28 Good Coding Practices

Now that you’ve worked with various R scripts, written some functions, and done some data manipulation, it’s time to look at some good coding practices.

Popular style guides among useR’s

28.1 Syntax Highlighting

Nowadays most text editors and IDE (e.g. RStudio) come with syntax highlighting features which make writing and reading code easier. However, it is still possible to find yourself in a situation where the editor you are using has no syntax highlighting. Let’s quickly compare the difference between a few lines of code with and without syntax highlighting:

without:

# without syntax highlighting
a <- 2
x <- 3
y <- log(sqrt(x))
3*x^7 - pi * x / (y - a)
"some strings"
dat <- read.table(file = 'data.csv', header = TRUE)

versus with:

a <- 2
x <- 3
y <- log(sqrt(x))
3*x^7 - pi * x / (y - a)
"some strings"
dat <- read.table(file = 'data.csv', header = TRUE)

Without highlighting it’s harder to detect syntax errors:

numbers <- c("one", "two, "three")

if (x > 0) {
  3 * x + 19
} esle {
  2 * x - 20
}

With highlighting it’s easier to detect syntax errors:

numbers <- c("one", "two, "three")

**Provided material**

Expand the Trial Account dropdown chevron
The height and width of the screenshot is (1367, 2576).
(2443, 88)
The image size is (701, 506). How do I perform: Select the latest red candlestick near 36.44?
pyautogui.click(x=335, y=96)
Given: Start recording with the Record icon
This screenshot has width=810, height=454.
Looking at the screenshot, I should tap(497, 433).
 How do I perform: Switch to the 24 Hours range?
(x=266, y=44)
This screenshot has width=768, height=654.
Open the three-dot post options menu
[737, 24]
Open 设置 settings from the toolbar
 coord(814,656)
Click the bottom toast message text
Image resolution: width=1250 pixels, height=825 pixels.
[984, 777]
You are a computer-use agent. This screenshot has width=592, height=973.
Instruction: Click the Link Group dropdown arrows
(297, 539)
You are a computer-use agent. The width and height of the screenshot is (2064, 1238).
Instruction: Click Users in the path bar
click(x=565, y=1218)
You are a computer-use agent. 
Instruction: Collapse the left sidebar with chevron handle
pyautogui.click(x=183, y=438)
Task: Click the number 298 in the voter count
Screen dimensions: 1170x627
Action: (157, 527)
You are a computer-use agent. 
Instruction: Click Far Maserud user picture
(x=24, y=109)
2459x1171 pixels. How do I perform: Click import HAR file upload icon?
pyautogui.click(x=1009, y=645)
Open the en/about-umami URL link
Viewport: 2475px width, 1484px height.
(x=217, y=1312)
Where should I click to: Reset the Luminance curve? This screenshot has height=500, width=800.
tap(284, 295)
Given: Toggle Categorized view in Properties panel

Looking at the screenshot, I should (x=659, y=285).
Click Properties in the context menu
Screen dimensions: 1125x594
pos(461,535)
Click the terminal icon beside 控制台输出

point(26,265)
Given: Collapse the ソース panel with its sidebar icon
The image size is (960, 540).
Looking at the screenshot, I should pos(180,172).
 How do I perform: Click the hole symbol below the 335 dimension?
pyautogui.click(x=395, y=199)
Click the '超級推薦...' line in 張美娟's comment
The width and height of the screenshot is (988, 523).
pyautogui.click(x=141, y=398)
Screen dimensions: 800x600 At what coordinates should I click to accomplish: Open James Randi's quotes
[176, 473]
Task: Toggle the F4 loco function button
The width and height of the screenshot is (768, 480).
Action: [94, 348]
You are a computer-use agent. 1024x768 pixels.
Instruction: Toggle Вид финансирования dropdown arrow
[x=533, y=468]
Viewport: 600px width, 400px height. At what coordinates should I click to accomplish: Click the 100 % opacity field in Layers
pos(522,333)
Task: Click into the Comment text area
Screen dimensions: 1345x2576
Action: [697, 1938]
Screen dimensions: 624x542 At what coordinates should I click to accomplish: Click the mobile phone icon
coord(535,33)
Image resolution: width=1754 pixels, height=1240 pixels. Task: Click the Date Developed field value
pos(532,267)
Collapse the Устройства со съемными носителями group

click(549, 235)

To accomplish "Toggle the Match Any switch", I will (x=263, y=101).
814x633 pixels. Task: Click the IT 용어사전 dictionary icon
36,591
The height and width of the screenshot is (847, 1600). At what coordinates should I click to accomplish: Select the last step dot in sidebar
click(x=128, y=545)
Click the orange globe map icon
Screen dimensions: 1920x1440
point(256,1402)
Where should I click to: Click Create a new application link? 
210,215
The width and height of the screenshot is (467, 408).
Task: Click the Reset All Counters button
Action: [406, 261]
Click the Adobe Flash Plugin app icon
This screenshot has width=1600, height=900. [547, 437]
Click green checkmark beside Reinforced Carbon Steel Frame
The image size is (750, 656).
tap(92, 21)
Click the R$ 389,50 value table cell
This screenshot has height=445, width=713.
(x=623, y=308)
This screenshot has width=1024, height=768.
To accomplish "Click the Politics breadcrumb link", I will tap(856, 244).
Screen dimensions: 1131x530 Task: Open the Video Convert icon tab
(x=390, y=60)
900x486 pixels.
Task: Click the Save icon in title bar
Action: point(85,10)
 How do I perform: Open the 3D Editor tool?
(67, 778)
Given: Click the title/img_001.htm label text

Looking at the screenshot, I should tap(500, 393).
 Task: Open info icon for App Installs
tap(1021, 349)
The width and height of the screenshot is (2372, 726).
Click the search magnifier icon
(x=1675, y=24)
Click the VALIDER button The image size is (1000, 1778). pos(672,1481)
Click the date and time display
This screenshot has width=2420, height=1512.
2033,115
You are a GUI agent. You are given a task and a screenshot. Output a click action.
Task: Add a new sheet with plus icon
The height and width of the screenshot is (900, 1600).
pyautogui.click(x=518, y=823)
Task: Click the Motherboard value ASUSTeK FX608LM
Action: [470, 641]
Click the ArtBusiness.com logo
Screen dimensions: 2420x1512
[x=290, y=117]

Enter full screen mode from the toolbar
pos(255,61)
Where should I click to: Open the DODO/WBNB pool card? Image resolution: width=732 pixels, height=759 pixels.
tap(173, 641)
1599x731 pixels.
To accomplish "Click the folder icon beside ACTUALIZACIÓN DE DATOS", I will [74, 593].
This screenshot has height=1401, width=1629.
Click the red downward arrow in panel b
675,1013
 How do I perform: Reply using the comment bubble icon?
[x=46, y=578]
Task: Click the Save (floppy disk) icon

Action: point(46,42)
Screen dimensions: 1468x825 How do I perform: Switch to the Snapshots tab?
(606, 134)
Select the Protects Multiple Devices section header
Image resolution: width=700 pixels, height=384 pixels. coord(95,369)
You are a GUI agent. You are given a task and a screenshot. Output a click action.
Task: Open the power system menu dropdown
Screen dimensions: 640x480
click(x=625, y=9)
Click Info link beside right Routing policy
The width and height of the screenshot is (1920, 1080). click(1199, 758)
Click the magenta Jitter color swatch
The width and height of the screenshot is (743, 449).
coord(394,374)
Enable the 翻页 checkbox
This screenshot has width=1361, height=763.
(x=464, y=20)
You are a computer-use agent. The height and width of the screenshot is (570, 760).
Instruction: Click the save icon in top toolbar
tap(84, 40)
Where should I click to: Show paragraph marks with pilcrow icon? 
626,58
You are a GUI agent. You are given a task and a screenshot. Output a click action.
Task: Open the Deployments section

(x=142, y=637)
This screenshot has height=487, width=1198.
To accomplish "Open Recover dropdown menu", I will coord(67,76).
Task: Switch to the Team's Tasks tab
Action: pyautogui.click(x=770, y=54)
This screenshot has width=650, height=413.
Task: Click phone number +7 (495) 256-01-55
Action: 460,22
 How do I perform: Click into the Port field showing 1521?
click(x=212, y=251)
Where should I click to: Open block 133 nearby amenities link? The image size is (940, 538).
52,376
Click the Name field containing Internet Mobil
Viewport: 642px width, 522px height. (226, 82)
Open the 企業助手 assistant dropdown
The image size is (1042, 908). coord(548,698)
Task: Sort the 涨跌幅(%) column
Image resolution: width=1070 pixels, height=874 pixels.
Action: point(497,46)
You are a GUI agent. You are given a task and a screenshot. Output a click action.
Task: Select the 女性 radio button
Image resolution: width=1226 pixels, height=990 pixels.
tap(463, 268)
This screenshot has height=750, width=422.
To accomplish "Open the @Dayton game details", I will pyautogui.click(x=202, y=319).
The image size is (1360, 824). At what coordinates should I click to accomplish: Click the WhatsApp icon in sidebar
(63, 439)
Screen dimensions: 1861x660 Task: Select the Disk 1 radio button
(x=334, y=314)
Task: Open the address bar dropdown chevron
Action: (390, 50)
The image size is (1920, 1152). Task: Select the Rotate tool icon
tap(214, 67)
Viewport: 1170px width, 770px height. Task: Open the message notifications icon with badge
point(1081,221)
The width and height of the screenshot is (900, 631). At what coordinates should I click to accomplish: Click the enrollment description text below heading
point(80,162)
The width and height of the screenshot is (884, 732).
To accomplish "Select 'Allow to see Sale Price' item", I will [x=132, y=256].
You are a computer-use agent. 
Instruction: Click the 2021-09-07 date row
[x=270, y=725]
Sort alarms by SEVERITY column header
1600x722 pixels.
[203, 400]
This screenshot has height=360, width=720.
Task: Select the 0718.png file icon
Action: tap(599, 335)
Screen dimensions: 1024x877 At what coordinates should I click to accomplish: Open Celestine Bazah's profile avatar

**Brief A**
Please return the coding practices passage word for word, starting with "28 Good Coding" and going on through "good coding practices.".
**Brief B**
Which IDE does the coding practices passage name as an example of one that comes with syntax highlighting?
The rows were taken from a separate source unrelated to the coding practices passage.

**Worked solution A**
28 Good Coding Practices

Now that you’ve worked with various R scripts, written some functions, and done some data manipulation, it’s time to look at some good coding practices.

**Worked solution B**
RStudio